Coffees and cakes may contain between 5–10mg of CBD. But clinical trials administer doses of around 100–1,500mg per day, with medical supervison.
"There is a greater public awareness of the potential therapeutic uses of medical cannabis and cannabinoids such as CBD, particularly in light of the UK government decision to permit some cannabis prescriptions in response to high-profile campaigns by the families of children affected by severe epilepsy," says Professor Sumnall.
"But there is no good scientific evidence that these consumer products have any real benefits.
"Many of the CBD products available on the high street contain so little CBD that you would need to consume vast quantities to even approach some of the doses that are administered in clinical trials of medicines", concludes Sumnall.
“CBD tends to work well in foods with a stronger, earthy taste, such as chocolate and coffee”, says Meg Greenacre, head chef at Erpingham House in Norwich. "I’ve been inspired by menus in London to create a delicious CBD brownie for our customers here.
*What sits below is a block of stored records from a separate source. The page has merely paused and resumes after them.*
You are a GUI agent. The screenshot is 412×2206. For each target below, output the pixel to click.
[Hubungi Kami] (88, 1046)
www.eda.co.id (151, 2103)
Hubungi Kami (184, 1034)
I was surprised that during taste tests, no one could tell which brownie the CBD was in and actually, most people thought it was the batch that did not contain it. I am looking into adding CBD to more sweet bakes such as nutty flapjacks and beetroot chocolate cake , which naturally have a deeper and richer flavour, complementing the earthy, almost bitter, taste and smell of CBD oil.
However, it is not clear whether it would be advisable to consume higher doses of CBD than is currently in these products. “I do worry that if people believe a small amount is good and it’s completely safe, they may believe a large amount is better, says Dr Sarah Jarvis, GP and Clinical Director of Patient Info."
Is CBD a miracle cure?
"CBD is actually hard to cook with. It has a disgusting taste", says Greg Hanger, head chef at Kalifornia Kitchen in London, who has created an entire CBD afternoon tea . Greg pays attention to the type of oil that the CBD is mixed with, saying "coconut oil CBD is great in Thai cooking balanced with coriander, ginger and lime. Olive oil CBD is great for Middle Eastern foods like hummus or you could even mask the flavour with rosemary and put it in cheesy sauce or mashed potatoes ."
“Businesses have picked up on growing public awareness and have been promoting their products online, in high-street retailers and increasingly in food and drink,” says Professor in Substance Use, Harry Sumnall, Liverpool John Moores University. We spoke to chefs at two restaurants who use CBD on their menus in completely different ways.